Entries taken from a collection
╭──

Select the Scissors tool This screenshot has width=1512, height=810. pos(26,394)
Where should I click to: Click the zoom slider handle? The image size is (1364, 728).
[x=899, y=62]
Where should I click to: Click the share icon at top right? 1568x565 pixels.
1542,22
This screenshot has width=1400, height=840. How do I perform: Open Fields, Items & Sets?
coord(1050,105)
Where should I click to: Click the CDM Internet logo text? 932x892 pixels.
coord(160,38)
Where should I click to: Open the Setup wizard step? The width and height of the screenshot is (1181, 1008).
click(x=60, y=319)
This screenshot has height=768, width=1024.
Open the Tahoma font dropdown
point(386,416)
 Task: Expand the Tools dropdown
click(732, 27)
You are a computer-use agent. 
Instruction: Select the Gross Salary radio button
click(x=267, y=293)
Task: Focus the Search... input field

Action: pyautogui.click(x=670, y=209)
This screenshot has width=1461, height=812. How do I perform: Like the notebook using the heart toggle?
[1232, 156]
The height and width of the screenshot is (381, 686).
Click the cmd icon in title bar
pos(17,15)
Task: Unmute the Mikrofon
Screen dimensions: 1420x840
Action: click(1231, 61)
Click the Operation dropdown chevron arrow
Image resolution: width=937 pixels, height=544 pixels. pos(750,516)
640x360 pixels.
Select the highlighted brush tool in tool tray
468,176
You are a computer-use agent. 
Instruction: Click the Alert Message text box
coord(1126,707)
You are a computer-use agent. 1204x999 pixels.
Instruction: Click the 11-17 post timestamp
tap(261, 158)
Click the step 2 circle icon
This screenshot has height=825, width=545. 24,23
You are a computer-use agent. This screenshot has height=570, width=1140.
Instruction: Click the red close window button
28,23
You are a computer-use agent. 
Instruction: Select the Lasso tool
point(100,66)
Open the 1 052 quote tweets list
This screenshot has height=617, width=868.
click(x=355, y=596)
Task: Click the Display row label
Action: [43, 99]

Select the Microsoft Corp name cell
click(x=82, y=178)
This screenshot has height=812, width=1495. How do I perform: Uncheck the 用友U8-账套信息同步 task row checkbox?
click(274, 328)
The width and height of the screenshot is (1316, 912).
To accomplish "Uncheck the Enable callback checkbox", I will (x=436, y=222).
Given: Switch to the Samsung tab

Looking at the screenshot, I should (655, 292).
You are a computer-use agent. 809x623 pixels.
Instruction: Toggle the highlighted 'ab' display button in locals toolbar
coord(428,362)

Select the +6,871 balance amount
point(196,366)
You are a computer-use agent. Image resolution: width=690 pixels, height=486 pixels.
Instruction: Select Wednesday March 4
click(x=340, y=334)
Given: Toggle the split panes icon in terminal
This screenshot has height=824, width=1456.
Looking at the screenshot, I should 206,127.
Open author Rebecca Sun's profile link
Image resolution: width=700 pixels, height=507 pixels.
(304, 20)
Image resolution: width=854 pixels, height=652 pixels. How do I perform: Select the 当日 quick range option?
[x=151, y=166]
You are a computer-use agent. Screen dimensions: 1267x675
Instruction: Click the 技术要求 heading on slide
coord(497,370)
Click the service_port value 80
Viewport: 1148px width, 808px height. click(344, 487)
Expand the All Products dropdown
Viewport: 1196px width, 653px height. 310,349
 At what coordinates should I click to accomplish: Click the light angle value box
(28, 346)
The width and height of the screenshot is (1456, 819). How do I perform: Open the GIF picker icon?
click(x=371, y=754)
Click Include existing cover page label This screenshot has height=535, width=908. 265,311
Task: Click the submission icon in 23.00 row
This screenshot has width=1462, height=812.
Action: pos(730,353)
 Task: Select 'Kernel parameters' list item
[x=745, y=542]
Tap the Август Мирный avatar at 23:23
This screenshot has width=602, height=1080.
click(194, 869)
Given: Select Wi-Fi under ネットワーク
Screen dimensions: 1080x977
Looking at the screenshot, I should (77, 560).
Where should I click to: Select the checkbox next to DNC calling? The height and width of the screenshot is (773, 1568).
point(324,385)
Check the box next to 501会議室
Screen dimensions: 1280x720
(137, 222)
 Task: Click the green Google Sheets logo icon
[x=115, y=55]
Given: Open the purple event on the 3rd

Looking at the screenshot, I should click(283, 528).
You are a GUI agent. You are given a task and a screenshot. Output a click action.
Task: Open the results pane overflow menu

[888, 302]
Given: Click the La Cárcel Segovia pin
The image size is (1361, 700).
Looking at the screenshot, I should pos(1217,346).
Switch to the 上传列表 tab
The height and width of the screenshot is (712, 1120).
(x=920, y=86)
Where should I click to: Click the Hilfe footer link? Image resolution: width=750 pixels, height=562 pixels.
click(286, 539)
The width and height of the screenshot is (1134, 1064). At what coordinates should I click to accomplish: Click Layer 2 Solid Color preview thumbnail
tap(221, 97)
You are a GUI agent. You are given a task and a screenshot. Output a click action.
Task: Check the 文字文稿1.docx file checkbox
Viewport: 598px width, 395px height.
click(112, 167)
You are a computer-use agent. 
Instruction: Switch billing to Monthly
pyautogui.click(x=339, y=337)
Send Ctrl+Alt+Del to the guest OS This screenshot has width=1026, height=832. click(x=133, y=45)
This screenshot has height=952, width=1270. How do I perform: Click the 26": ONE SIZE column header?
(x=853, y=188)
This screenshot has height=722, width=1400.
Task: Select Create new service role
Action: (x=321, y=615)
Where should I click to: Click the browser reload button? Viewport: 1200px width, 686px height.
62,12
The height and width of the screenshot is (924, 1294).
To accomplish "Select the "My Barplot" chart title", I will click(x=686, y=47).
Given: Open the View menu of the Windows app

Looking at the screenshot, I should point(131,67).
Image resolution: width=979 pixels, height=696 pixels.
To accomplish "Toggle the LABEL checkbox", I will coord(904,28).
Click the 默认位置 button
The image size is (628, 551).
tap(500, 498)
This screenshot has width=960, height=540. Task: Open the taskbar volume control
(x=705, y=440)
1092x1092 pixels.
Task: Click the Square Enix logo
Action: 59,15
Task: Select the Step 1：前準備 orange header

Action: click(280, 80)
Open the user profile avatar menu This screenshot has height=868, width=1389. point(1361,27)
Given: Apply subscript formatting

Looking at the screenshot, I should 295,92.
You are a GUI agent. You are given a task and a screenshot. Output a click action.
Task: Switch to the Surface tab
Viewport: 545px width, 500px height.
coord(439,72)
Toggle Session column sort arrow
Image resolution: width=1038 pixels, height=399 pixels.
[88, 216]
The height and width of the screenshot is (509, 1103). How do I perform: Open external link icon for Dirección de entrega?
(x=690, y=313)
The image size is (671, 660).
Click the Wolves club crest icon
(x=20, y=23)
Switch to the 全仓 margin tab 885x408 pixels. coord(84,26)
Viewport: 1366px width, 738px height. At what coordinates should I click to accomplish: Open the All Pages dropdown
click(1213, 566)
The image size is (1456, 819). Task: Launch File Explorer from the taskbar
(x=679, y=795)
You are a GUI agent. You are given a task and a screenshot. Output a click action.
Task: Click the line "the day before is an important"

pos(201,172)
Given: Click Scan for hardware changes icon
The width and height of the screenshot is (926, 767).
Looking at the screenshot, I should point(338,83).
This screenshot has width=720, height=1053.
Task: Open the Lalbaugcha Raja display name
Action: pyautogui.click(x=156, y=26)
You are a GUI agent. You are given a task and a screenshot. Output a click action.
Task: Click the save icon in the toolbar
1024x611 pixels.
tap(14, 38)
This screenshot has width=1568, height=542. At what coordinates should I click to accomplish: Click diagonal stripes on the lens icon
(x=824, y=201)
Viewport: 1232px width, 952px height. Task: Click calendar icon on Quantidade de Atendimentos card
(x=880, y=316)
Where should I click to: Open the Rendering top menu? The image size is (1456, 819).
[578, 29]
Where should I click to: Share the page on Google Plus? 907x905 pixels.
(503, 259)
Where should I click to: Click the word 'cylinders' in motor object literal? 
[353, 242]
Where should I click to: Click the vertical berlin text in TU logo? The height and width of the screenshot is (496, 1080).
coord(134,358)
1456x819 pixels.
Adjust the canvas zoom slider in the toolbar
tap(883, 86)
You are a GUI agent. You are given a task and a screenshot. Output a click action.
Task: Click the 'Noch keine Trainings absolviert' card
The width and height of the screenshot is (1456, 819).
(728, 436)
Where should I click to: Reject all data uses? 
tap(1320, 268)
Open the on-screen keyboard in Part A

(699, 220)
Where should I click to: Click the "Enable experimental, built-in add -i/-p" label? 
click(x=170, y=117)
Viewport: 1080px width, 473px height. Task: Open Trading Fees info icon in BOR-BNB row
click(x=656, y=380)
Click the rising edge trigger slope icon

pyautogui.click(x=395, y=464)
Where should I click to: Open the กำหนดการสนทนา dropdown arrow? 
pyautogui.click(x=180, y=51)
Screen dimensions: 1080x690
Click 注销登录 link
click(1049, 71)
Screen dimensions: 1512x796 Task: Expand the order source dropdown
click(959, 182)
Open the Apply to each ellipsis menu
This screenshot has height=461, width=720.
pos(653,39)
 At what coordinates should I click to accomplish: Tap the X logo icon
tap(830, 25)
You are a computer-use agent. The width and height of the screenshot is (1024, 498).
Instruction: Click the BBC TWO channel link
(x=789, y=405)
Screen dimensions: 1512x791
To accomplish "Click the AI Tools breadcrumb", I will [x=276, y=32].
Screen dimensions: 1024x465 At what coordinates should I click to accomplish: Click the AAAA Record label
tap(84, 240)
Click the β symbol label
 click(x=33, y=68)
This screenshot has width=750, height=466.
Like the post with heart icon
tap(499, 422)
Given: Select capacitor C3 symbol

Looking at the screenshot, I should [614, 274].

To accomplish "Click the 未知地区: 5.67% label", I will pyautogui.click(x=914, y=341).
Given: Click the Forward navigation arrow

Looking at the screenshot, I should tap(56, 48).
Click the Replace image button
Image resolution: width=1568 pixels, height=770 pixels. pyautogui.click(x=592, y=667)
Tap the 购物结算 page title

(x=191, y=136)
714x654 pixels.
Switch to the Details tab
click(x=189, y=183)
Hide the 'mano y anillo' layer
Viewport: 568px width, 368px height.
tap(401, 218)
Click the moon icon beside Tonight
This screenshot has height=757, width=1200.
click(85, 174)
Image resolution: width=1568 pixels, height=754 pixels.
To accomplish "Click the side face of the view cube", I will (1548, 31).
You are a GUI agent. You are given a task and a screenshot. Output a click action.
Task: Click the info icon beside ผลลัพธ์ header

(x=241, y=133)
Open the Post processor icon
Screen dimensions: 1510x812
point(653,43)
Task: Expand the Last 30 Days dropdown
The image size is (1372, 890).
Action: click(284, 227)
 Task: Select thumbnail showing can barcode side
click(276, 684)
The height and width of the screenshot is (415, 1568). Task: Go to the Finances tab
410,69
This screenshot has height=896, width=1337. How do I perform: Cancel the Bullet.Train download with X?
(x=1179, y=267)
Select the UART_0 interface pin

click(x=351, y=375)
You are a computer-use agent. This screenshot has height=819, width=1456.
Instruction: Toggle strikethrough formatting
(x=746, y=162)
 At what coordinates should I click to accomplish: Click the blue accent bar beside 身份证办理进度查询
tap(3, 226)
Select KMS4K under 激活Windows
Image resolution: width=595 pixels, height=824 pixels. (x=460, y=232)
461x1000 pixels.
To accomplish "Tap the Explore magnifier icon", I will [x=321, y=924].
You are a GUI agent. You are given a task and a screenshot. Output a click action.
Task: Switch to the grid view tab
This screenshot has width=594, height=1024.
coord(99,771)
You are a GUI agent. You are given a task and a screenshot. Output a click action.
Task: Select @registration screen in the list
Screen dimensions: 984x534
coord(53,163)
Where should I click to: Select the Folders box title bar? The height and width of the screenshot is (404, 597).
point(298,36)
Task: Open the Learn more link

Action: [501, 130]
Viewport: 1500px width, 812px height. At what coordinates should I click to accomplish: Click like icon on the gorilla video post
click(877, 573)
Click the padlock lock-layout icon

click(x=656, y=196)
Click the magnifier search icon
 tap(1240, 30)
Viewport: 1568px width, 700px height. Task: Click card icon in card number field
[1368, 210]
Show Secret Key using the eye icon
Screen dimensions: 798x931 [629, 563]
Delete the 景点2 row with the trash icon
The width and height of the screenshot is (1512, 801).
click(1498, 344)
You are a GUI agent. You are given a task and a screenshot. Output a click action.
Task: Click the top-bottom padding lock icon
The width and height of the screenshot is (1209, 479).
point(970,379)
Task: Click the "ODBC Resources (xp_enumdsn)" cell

╰──

**Exercise brief**.
Can you copy out the lines of the material again, starting at the line with "Select the UART_0 interface pin" and ending at the line with "tap(3, 226)"?

**Task response**.
Select the UART_0 interface pin

click(x=351, y=375)
You are a computer-use agent. This screenshot has height=819, width=1456.
Instruction: Toggle strikethrough formatting
(x=746, y=162)
 At what coordinates should I click to accomplish: Click the blue accent bar beside 身份证办理进度查询
tap(3, 226)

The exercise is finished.